**QUOTED TEXT**
Model-based machine learning
Overall Course Objectives
This course is designed for engineers, systems analysts, statisticians or related professionals looking to perform advanced data analysis in their future research or practice. Model-based machine learning corresponds to a class of algorithms, called Probabilistic Graphical Models (PGMs), that allow the combination of domain knowledge with data-driven methods, in a very simple way.
While Machine Learning has plenty of algorithms (e.g. Neural Networks, Gaussian Processes, Support Vector Machines, Decision Trees, etc.) that have the benefit of being “push-button” solutions, they are generally very hardly adaptable beyond the original design. Our task becomes about transforming our problem and data to fit each individual algorithm. Many times, we drop relevant information (e.g. known relationship between 2 variables, different noise distributions in input variables), and our results may suffer from it.
PGMs allow us to include prior knowledge, parametric and non-parametric (sub)-models, and uncertainty about inputs and parameters. They are perfect for combining different types of data, and, in the past few years, a growing community has developed tools for PGMs, that simplify its design and inference process. Together with Deep Learning, PGMs belong to the forefront of Machine Learning and Data Mining research, essential to process Big and Small Data.
While this course is, in nature, about methodology, it is grounded on a sequence of example applications, mostly focused on transport system problems.
See course description in Danish
Learning Objectives
- Explain central concepts in model-based machine learning, including probabilistic graphical models (PGMs), Bayesian inference and belief propagation
- Examine use cases for different PGMs and distinguish their underlying assumptions
- Implement PGMs in a probabilistic programming language (e.g. Pyro or Stan)
- Recognise practical data modelling aspects, like overfitting, system (e.g. spatial-temporal) dynamics, conditional independence, imputation, conjugate prior
- Evaluate quality of different models for given a problem and dataset
- Relate existing problems and data with modelling approaches to tackle them
- Formulate new models given a problem and data
- Develop and present a project based on a PGM
- Present, and be able to argue for, a project based on a PGM
Course Content
This course will have lectures with slides and with laboratory work using interactive tools (Jupyter notebooks in Python using a probabilistic programming language like Pyro or STAN). Students will always work manually each module, during and after the theoretical class, to assimilate new concepts. It is designed to be incremental, and strongly supported with practice.
Modules:
– Review of basics – random variable, probability distributions, Bayes Theorem
– Probabilistic Graphical Models foundations – Bayesian networks, factorization,
D-separation, conditional independence
– Probabilistic Graphical Models – Generative models, Representing your own problem
– Different models – Regression, Classification, Hierarchical Models, Temporal models, Generative models, Gaussian Processes
– Inference – Exact Inference
– Inference – Markov Chain Monte Carlo
– Inference – Variational Inference
– Advanced topics
Teaching Method
Lectures and practical laboratories with iPython notebook

Records for finding displayed items:

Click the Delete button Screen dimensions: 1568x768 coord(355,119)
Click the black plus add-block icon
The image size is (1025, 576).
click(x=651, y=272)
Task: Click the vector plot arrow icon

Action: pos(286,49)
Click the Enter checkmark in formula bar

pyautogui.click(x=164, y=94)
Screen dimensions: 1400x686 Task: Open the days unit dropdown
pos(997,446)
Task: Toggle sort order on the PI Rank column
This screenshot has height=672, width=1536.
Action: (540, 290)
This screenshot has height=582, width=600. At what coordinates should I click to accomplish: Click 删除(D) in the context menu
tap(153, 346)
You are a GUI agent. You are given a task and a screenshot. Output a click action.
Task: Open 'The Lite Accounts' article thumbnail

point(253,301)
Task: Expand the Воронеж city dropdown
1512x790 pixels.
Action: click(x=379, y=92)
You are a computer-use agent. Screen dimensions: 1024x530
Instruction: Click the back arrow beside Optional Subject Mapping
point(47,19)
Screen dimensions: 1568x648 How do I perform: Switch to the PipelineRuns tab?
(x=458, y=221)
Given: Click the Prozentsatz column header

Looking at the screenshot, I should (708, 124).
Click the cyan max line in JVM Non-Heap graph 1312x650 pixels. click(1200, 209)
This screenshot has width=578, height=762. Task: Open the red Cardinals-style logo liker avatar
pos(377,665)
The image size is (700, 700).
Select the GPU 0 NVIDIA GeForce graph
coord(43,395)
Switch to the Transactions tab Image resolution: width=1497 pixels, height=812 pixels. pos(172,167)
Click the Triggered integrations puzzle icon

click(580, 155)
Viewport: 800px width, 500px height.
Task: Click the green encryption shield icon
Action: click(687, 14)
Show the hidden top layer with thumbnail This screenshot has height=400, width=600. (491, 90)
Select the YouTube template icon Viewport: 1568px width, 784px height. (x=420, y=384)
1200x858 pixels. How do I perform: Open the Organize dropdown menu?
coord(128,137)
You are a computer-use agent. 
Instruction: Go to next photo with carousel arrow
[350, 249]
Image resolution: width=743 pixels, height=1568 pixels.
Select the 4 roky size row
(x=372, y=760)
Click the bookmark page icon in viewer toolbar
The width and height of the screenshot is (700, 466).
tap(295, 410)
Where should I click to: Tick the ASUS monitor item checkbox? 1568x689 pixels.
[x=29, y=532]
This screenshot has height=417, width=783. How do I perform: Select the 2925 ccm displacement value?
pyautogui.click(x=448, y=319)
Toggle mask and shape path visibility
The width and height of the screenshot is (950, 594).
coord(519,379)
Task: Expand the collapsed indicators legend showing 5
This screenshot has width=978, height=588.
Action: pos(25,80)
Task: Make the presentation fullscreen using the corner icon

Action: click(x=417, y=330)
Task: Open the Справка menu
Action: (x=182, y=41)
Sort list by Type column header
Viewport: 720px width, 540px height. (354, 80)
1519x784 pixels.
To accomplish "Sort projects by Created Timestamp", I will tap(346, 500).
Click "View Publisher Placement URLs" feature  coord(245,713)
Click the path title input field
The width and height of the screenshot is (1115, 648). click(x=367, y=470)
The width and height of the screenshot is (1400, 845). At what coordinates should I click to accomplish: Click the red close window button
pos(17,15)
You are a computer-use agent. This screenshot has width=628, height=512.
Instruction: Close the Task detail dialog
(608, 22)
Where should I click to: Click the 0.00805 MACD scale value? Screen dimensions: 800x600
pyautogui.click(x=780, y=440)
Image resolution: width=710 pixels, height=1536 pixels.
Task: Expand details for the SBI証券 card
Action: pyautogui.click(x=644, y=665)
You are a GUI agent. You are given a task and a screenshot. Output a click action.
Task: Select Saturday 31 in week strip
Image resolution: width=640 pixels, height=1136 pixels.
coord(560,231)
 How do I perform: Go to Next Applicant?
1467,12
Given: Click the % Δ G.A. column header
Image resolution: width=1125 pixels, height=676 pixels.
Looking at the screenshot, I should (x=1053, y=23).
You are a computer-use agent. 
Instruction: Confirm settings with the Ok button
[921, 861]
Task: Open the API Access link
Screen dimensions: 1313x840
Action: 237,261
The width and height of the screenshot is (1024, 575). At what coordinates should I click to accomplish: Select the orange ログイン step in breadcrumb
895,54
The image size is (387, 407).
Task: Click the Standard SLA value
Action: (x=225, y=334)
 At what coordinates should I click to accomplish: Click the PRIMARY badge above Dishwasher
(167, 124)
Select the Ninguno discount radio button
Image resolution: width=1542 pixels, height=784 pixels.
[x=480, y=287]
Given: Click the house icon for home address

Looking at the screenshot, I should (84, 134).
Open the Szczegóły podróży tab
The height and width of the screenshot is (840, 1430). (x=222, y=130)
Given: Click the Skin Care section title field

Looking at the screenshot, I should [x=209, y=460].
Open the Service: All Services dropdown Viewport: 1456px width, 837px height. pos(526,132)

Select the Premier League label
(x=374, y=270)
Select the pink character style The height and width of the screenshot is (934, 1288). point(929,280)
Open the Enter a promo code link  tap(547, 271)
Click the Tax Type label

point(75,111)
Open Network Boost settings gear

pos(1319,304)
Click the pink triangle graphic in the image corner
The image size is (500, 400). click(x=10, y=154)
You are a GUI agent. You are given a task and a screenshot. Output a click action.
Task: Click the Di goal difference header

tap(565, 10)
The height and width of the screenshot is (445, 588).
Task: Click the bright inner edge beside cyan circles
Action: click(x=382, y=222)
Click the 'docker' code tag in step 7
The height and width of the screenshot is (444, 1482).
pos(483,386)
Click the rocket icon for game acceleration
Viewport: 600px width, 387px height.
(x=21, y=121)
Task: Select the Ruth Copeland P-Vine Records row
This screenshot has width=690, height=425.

**EXERCISE PROMPT**
Retype the model-based machine learning course description from "While this course" to "transport system problems.".

**SOLVED EXERCISE**
While this course is, in nature, about methodology, it is grounded on a sequence of example applications, mostly focused on transport system problems.